OCI runtime error: crun: error executing hook using podman –userns keep-id #46

osiler · 2023-01-30T07:41:45Z

Versions:

	podman -v
            podman version 4.3.1

	buildah -v
	buildah version 1.28.0 (image-spec 1.0.2-dev, runtime-spec 1.0.2-dev)

	nvidia-container-toolkit -version
	NVIDIA Container Runtime Hook version 1.12.0-rc.3
	commit: 14e587d55f2a4dc2e047a88e9acc2be72cb45af8

I am attempting to get containers to run with access to the GPU with rootless podman and the --userns keep-id flag. My current steps include:

Generating the cdi spec via:

	nvidia-ctk cdi generate > nvidia.yaml && sudo mkdir /etc/cdi && sudo mv nvidia.yaml /etc/cdi

Attempt 1: Fails

podman run --rm --device nvidia.com/gpu=gpu0 docker.io/pytorch/pytorch python -c "import torch; print(torch.cuda.get_device_name(0))"

Error: setting up CDI devices: failed to inject devices: failed to stat CDI host device "/dev/dri/controlD69": no such file or directory

I then removed references to the following in the devices section of the /etc/cdi/nvidia.yaml:

    - path: /dev/dri/card5 
    - path: /dev/dri/controlD69
    - path: /dev/dri/renderD129

and removed the create symlink hooks in the devices section.

    hooks:
    - args:
      - nvidia-ctk
      - hook
      - create-symlinks
      - --link
      - ../card5::/dev/dri/by-path/pci-0000:58:00.0-card
      - --link
      - ../renderD129::/dev/dri/by-path/pci-0000:58:00.0-render
      hookName: createContainer
      path: nvidia-ctk

Finally I also removed the nvidia-ctk hook that changes the ownership of the /dev/dri path.

  - args:
    - nvidia-ctk
    - hook
    - chmod
    - --mode
    - "755"
    - --path
    - /dev/dri
    hookName: createContainer
    path: /usr/bin/nvidia-ctk

Attempt 2: Pass (missing selinux modules)

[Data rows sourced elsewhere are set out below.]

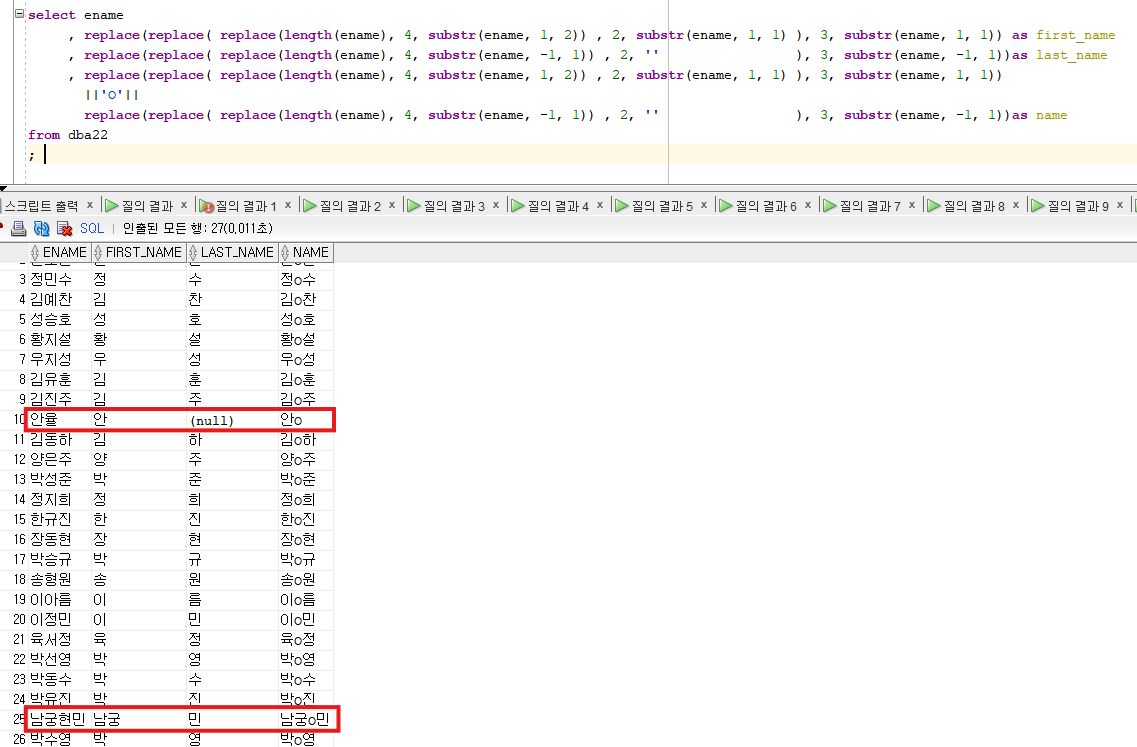The height and width of the screenshot is (747, 1137).
Task: Open the 질의 결과 1 tab
Action: coord(239,206)
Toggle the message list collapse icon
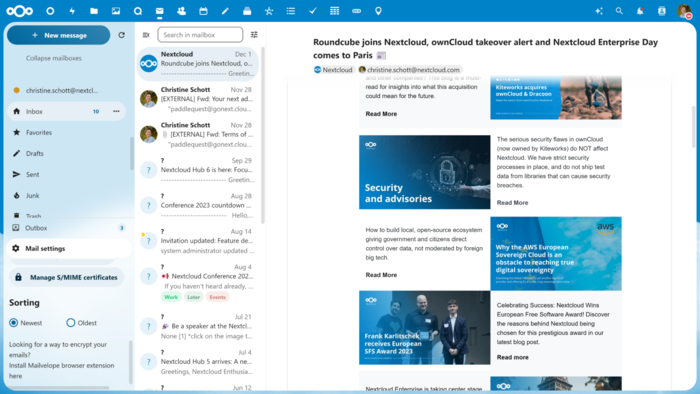This screenshot has width=700, height=394. (x=146, y=35)
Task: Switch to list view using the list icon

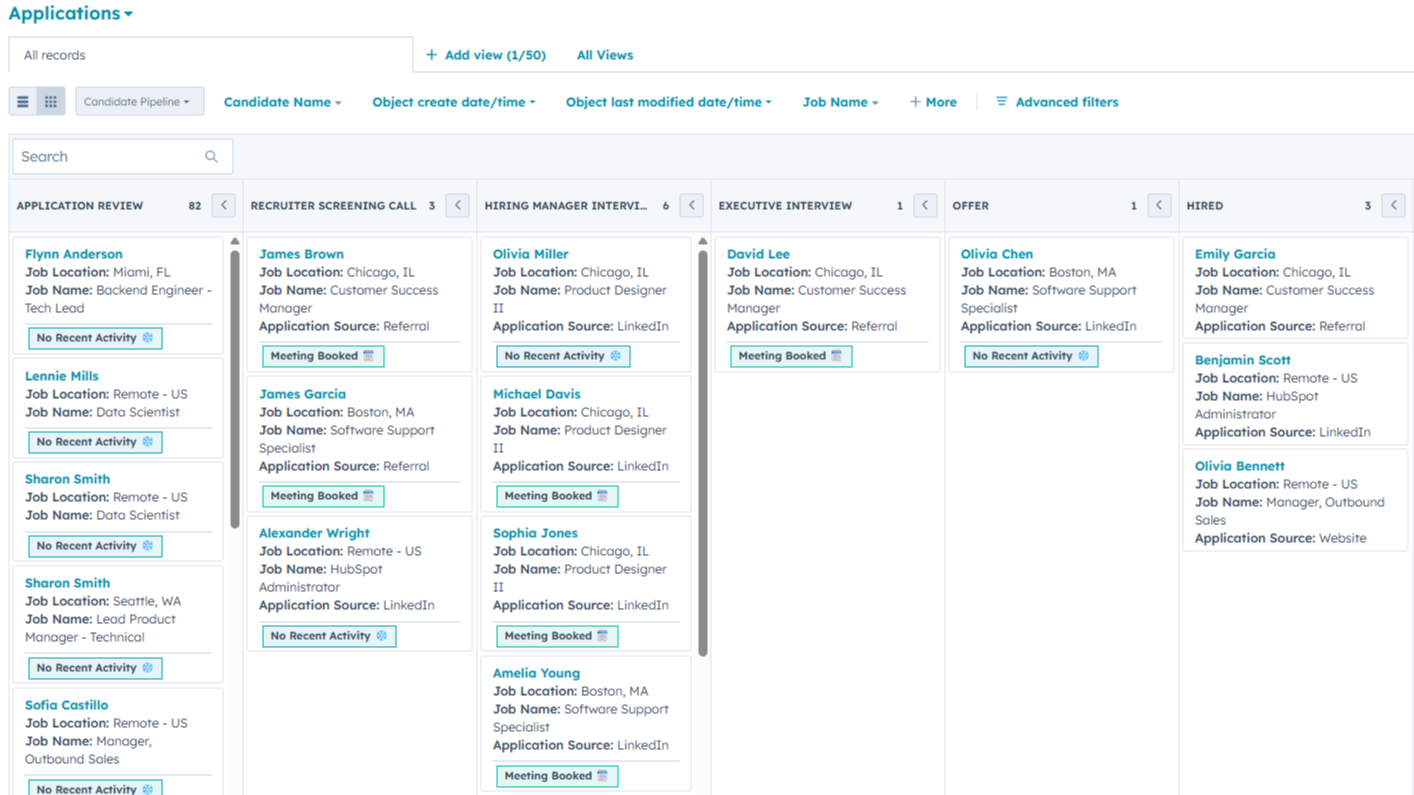Action: (22, 101)
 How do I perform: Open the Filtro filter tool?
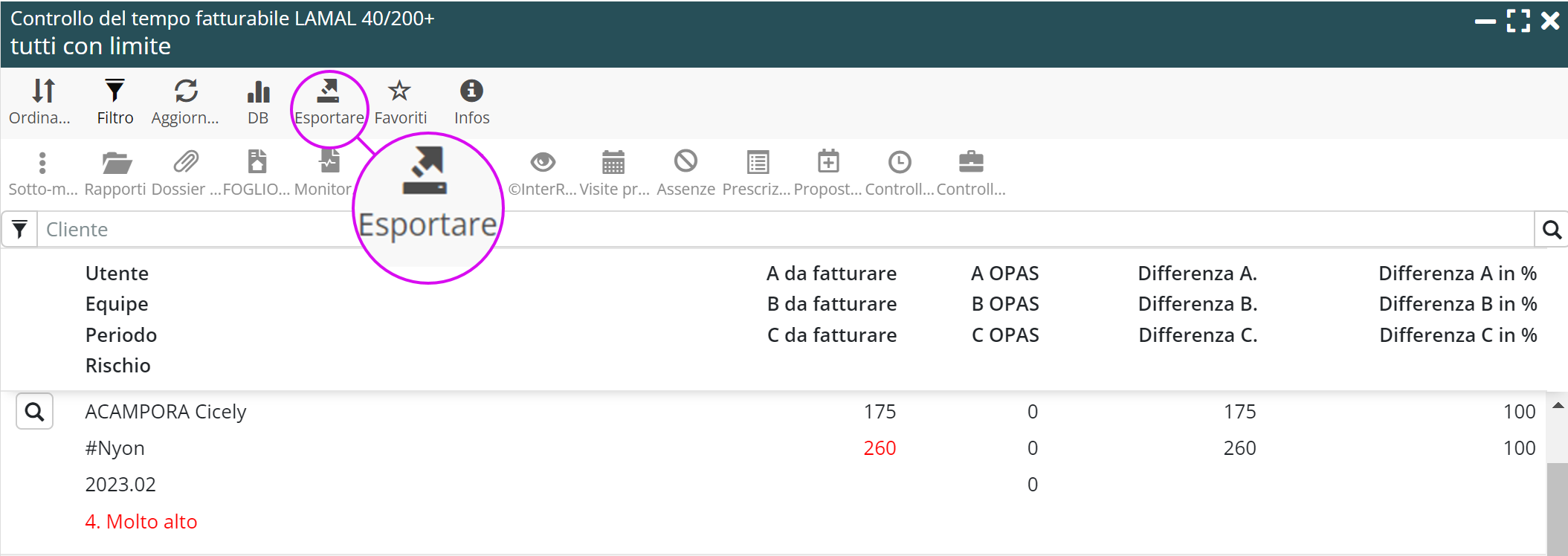[x=114, y=92]
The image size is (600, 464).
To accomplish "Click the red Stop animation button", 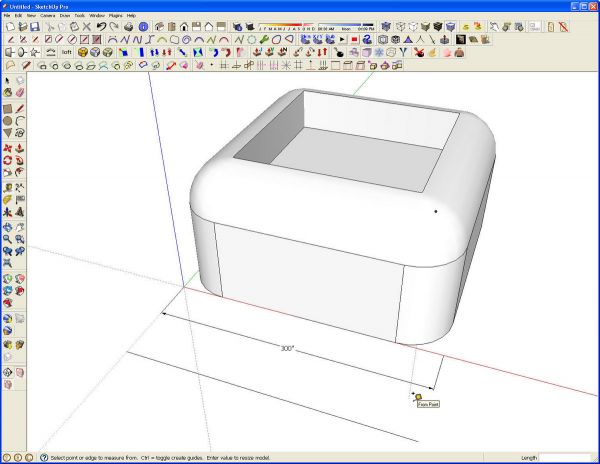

podman run --rm --device nvidia.com/gpu=gpu0 docker.io/pytorch/pytorch python -c "import torch; print(torch.cuda.get_device_name(0))"
Traceback (most recent call last):
  File "<string>", line 1, in <module>
  File "/opt/conda/lib/python3.10/site-packages/torch/cuda/__init__.py", line 341, in get_device_name
    return get_device_properties(device).name
  File "/opt/conda/lib/python3.10/site-packages/torch/cuda/__init__.py", line 371, in get_device_properties
    _lazy_init()  # will define _get_device_properties
  File "/opt/conda/lib/python3.10/site-packages/torch/cuda/__init__.py", line 229, in _lazy_init
    torch._C._cuda_init()
RuntimeError: No CUDA GPUs are available

I am not concerned about this error, I believe I need to just amend some policy modules as specified here.

However if I attempt to run the above with the –userns keep-id flag.

Attempt 3: Fail

podman run --rm --device nvidia.com/gpu=gpu0 --userns keep-id docker.io/pytorch/pytorch python -c "import torch; print(torch.cuda.get_device_name(0))"
Error: OCI runtime error: crun: error executing hook `/usr/bin/nvidia-container-runtime-hook` (exit code: 1)

I have also tried the different combinations for the flags of load-kmods and no-cgroups in /etc/nvidia-container-runtime/config.toml.

A lot of this trouble shooting has been directed from the following links.

I am unsure on the of the lifecycle of the permissions when running these hooks however it looks like the first issue where the mapped permissions may not add up is here.

elezar · 2023-01-30T10:35:48Z

Thanks for the detailed report. The final error that I see:

podman run --rm --device nvidia.com/gpu=gpu0 --userns keep-id docker.io/pytorch/pytorch python -c "import torch; print(torch.cuda.get_device_name(0))"
Error: OCI runtime error: crun: error executing hook `/usr/bin/nvidia-container-runtime-hook` (exit code: 1)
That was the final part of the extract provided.